Whilst levels of applications could be expected to increase again once the Covid-19-related travel restrictions are eased, one might think that the EU Commission is using the current lull to try and rush through its proposal for new Pact on Migration and Asylum or at least parts of it. This is largely a revival of a package of policies which had already failed to be agreed by the member states, respectively the EU Council and the European parliament in 2016 ─ which is aiming to take on unwanted including asylum migration. With this policy package the already strict responses to refugees get even more hostile. New arrivals are intended to be kept in camps near the external borders of the peripheral EU countries, access to independent advice or comprehensive appeal rights would be further hampered and many asylum seekers’ claims assessed by way of fast-track procedures. Furthermore, countries of transit and origin are pressurised to collaborate in return and swift deportations shall be enforced of those two thirds whose asylum applications are rejected. The proposal for the new pact clarifies that “on average every year around 370,000 applications for international protection are rejected but only around a third of these persons are returned home (page 1) and promises to “swiftly return those who have no right to stay” (page 6). The plan is “that asylum and return work as part of a single system”, that return becomes an integrated part of asylum. If this becomes reality, in 2020, for instance, only around 138,000 applicants would be admitted, a mere 0.22 % of the people displaced worldwide whereas the majority, 277,000 would even be deported to where they came from. In other words, the asylum system would de facto rather become a return system!

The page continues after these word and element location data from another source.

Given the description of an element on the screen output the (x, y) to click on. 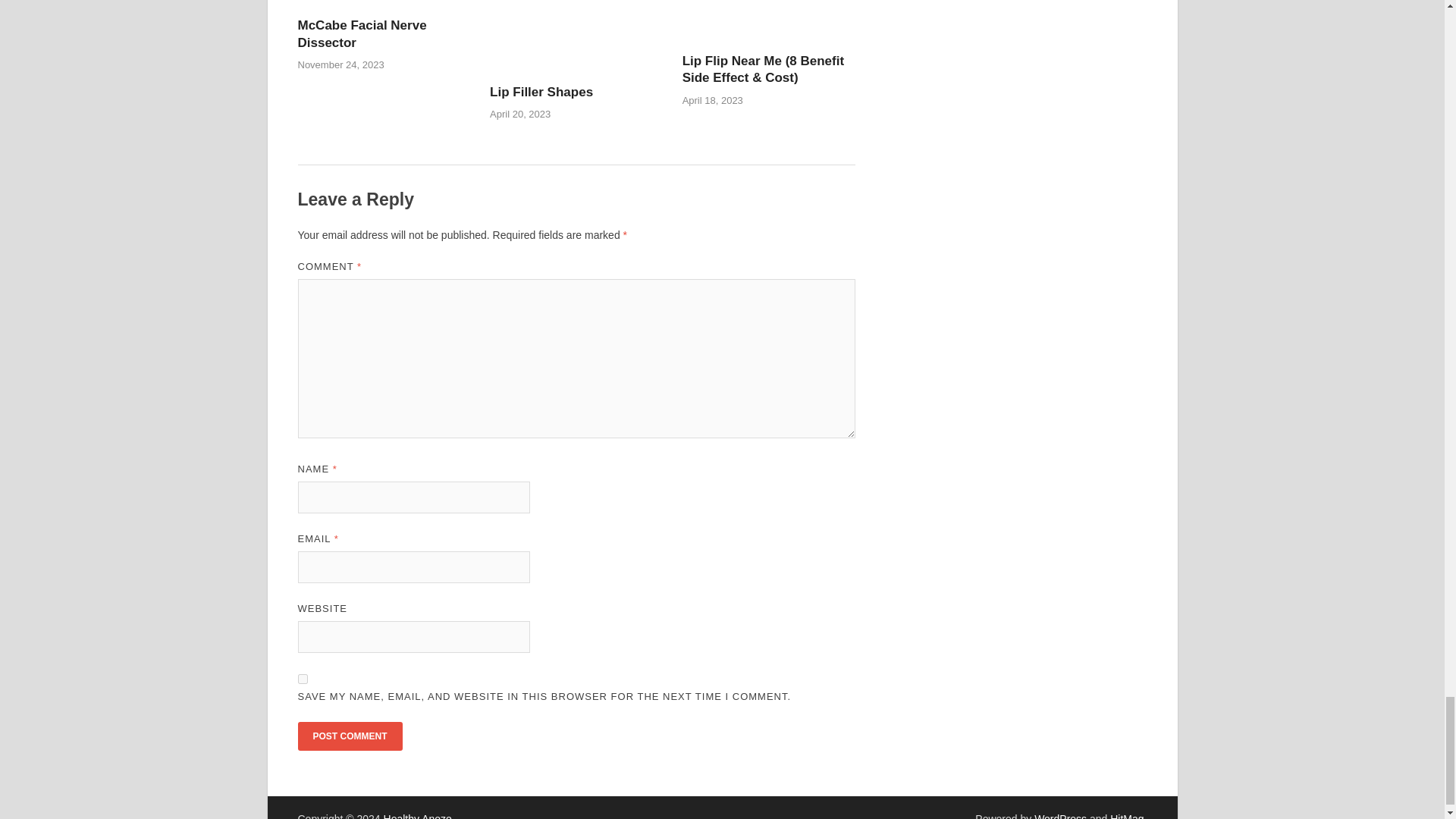
Post Comment (349, 736)
yes (302, 678)
Given the description of an element on the screen output the (x, y) to click on. 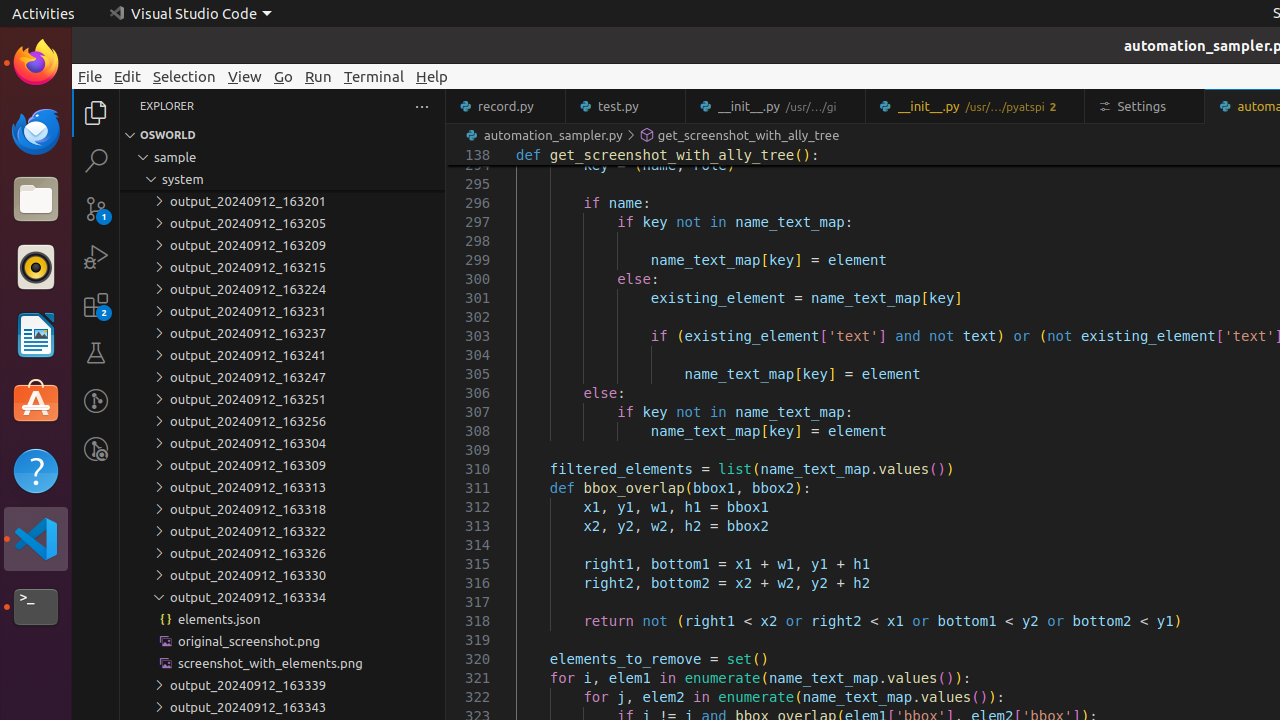
Firefox Web Browser Element type: push-button (36, 63)
output_20240912_163309 Element type: tree-item (282, 465)
Terminal Element type: push-button (36, 607)
output_20240912_163322 Element type: tree-item (282, 531)
Given the description of an element on the screen output the (x, y) to click on. 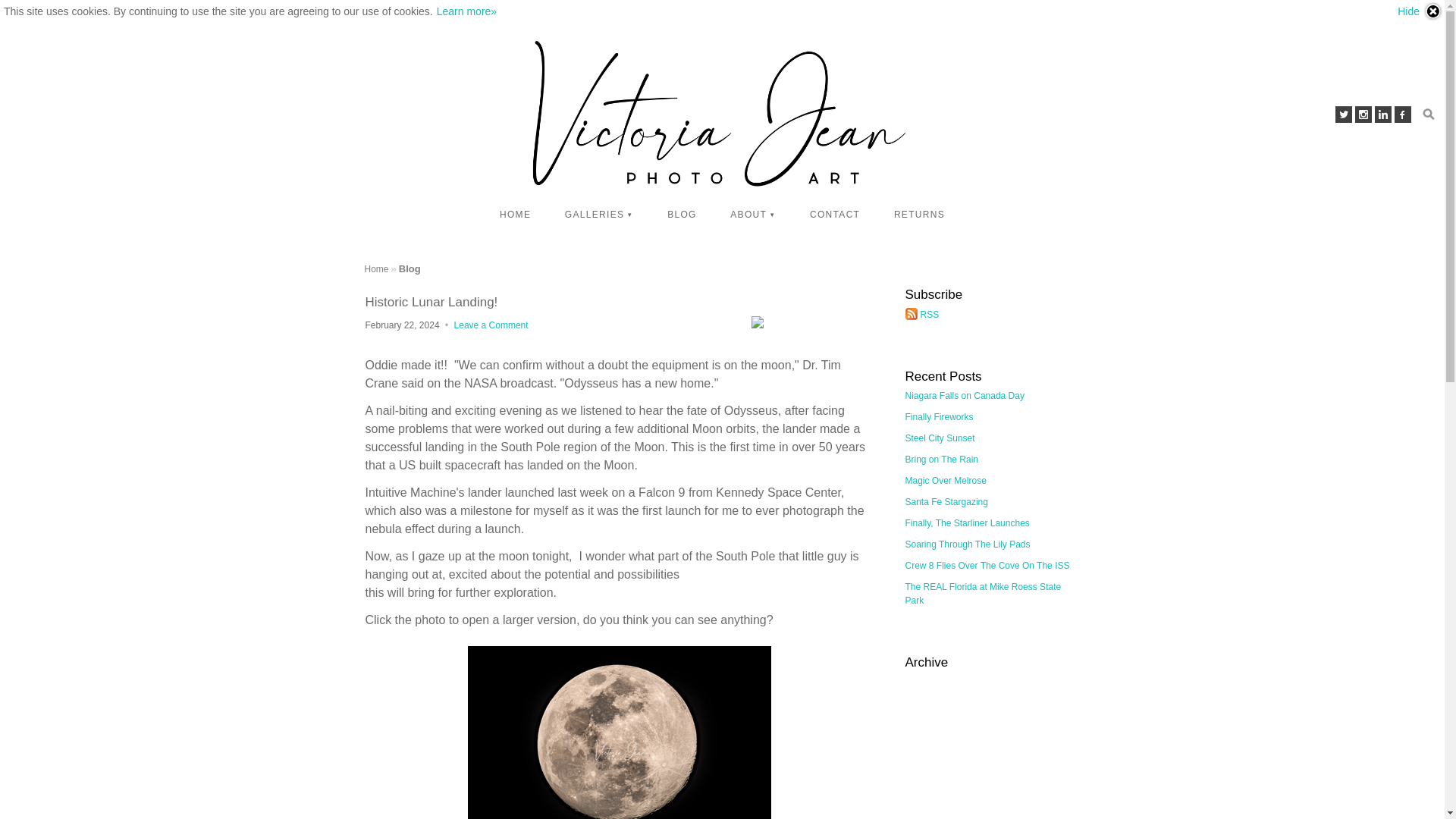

As a result of the combined effect of restrictions to access to international protection and the closure of borders to stop the spread of the coronavirus we now see a worrying anti-cyclical development meaning that the number of people in need of international protection increases whereas the number of people offered international protection in the EU has been diminishing. Those few per cent who are still admitted are no more than a fig leaf; it is merely enough to demonstrate that the EU is not completely abandoning its obligations under human rights and refugee rights but hardly sufficient given the large number of people in need of protection. By and large, however, the EU rather keeps more and more displaced people at bay whereas countries in the neighbourhood of the EU and the global South shoulder even more responsibility with regards to providing protection. Given the decreasing and partly very low numbers of asylum applications the picture emerging is that most EU and some other European countries (Switzerland, Norway, Iceland) are on a course to de facto almost ended asylum (and is not any better in Australia or North America). This is further underlined by the European Commission’s plan to instead enhance support to third countries hosting refugees which basically signals to the countries in the Global South ‘providing international protection is none of our business (even though it is our arms trade feeding the violence), it’s your problem’. And this, whilst the EU concentrates around 16 % of the global GDP.

This trend has to be seen in the context of the things to come in future decades: The end of the current economic model based on fossil energy, climate change, rising sea levels, possible conflicts over scarce resources (fertile land, water etc.) and rising geopolitical tensions could all lead to further and increasing displacement forcing more people to search for new homes. Only in 2018, and in response to these challenges 27 out of the then 28 EU member states signed up to the idea of─ “seek[ing] to achieve more equitable and predictable burden and responsibility-sharing” (page 4) as enshrined in the Global Compact on Refugees. However, the above illustrates that the EU is instead rather continuing and even hardening its protectionist “‘contained mobility’ approach”. If the current policy direction is continued the EU could well be on course of de facto largely withdrawing from making a “more equitable” contribution to providing direct protection to and thus abandoning the worlds’ global displaced populations.